Mit ersten dokumentierten Spuren aus dem Jahr 1339 und einer vermuteten Gründung im Jahr 1040 ist die Pontificia Fonderia di Campane Marinelli eines der ältesten Familienunternehmen Italiens. Geführt von den Brüdern Armando und Pasquale Marinelli und ansässig in Agnone – einer Gemeinde mit 5.200 Einwohnern in den Hügeln des Molise-Apennins (einst im Königreich Neapel) – beschäftigt die Gießerei etwa 12 Handwerker.
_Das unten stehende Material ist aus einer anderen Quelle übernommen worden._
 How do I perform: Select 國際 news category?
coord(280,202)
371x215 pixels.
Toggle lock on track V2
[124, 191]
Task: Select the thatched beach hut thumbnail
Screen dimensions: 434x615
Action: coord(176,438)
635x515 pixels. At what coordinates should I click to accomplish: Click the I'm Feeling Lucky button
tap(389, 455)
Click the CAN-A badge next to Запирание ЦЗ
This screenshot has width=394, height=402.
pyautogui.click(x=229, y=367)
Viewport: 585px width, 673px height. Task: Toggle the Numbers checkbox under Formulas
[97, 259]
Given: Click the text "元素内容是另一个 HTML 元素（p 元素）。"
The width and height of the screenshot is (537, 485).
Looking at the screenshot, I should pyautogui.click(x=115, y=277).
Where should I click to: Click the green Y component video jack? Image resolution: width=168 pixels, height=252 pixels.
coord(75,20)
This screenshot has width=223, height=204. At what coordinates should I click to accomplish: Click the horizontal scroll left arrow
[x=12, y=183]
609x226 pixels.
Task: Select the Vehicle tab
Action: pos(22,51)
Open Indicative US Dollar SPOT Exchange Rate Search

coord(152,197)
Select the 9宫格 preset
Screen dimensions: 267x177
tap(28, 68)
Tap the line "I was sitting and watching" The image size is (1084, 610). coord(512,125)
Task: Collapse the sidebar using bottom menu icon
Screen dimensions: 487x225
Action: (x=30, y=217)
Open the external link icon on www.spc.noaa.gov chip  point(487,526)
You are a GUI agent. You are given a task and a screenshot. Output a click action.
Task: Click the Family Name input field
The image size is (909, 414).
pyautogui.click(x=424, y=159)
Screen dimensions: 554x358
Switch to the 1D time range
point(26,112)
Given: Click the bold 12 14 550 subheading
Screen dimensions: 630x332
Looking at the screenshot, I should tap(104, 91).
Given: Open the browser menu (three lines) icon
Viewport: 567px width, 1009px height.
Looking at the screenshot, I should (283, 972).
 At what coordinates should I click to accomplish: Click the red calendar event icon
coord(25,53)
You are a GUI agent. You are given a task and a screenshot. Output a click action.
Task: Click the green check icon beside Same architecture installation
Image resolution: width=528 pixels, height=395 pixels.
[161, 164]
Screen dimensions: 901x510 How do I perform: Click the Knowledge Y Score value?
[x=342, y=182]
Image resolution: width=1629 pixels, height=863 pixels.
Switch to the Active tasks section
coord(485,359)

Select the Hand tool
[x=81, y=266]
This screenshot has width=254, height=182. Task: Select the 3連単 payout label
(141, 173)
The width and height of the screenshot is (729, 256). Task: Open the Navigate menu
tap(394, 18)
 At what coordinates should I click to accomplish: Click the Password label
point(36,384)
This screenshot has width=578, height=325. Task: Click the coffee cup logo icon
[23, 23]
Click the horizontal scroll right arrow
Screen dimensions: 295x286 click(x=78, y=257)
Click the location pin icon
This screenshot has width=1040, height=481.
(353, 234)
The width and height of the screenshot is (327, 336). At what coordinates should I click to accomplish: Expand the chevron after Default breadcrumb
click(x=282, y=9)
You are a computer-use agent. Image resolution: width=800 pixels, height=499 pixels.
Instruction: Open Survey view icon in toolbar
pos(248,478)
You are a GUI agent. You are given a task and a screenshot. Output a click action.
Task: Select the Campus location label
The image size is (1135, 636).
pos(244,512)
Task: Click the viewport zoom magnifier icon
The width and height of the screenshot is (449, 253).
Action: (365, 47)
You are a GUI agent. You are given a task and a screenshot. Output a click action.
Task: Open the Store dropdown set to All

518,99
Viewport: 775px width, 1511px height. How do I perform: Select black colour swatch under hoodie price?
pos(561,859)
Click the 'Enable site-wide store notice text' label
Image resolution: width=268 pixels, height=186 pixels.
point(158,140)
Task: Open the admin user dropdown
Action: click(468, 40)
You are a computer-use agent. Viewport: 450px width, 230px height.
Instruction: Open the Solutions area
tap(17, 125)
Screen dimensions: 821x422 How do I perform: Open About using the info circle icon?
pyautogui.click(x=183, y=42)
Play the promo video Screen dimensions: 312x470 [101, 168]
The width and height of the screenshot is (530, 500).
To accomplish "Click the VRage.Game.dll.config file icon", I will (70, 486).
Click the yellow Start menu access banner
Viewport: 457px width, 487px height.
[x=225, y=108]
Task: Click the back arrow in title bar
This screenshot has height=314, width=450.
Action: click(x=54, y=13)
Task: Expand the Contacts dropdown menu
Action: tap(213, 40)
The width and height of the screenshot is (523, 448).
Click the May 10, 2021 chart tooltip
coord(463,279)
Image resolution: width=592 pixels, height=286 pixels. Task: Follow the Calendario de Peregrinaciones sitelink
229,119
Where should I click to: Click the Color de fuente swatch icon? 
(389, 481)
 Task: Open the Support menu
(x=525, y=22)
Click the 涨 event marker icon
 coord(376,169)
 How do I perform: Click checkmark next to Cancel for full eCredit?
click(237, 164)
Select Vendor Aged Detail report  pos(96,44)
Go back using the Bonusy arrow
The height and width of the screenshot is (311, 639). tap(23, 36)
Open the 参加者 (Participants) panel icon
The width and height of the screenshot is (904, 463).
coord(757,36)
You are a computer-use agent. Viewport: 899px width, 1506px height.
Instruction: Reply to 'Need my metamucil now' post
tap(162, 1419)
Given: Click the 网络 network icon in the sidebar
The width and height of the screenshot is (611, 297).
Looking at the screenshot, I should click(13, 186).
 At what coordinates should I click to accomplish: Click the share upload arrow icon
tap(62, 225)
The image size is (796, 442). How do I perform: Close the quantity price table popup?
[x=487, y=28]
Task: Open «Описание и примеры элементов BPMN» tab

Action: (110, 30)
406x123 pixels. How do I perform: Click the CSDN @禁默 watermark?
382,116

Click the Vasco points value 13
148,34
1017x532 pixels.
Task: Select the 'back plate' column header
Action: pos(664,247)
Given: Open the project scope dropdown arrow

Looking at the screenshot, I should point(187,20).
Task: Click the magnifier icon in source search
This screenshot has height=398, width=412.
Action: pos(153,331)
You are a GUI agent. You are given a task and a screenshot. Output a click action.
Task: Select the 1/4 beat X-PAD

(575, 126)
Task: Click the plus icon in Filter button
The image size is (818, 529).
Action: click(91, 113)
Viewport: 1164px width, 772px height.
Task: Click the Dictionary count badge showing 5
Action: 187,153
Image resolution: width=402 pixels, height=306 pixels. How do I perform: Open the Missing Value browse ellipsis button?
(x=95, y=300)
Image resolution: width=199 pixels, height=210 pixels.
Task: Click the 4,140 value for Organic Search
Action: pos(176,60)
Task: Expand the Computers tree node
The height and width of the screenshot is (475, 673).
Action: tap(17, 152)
Im Jahr 1924 erhielt das Unternehmen vom Vatikan den Titel einer päpstlichen Gießerei; heute macht die katholische Kirche 90 % ihrer Aufträge aus, bei einer Jahresproduktion von rund 50 Glocken.

Sehenswertes

Die Arbeit der Gießerei beschränkt sich nicht nur auf Glocken, sondern erstreckt sich auch auf Bronzeportale, Flachreliefs und verschiedene sakrale Gegenstände sowie auf die Restaurierung abgenutzter Werke. Die hier hergestellten Bronzen haben jeden Winkel der Welt erreicht. Zu den bedeutendsten Arbeiten gehört der 600 Kilogramm schwere Nachbau einer Glocke aus dem 17. Jahrhundert für den Turm von Pisa, die bei den Bombardierungen von 1944 beschädigt und Ostern 2004 wieder eingesetzt wurde. Die Gießerei goss außerdem 1923 die Bronzen für das Santuario Mariano in Pompei, 1950 die Glocke für die Kirche San Benedetto in Montecassino sowie Gedenkstücke zum hundertjährigen Jubiläum der Einheit Italiens im Jahr 1961 und zum fünfhundertsten Jahrestag der Entdeckung Amerikas im Jahr 1992. Im Jahr 2000 erhielt Papst Johannes Paul II. die Jubiläumsglocke (Campana del Giubileo), die sich heute auf dem Petersplatz befindet. Weitere Werke findest du im UNO-Hauptgebäude in New York, bei der FAO in Rom, in Peking, Jerusalem, Südamerika und Südkorea.

Der Besuch

Wenn du in die Welt der Familie Marinelli eintauchst, siehst du ein Wachsausschmelzverfahren bei der Arbeit, das seit fast einem Jahrtausend angewendet wird. Die Handwerker übertragen mit Wachs die Motive auf einen mit Ton überzogenen Ziegelkern, der etwas kleiner als die spätere Glocke ist. Darauf wird eine weitere Tonschicht aufgetragen, um die falsche Glocke zu formen. Sobald alles ausgehärtet ist, wird das innere Wachs geschmolzen, sodass der Abdruck des Motivs zurückbleibt. Schließlich wird die flüssige Bronze bei einer Temperatur von etwa 1200 Grad Celsius in den Hohlraum gegossen.

Tipp der Redaktion

Achte besonders auf die dekorativen Details, die während der Wachsphase in den Ton eingeprägt werden: Das ist der entscheidende Schritt, der die Präzision des Reliefs vor dem Guss bei extremen Temperaturen garantiert.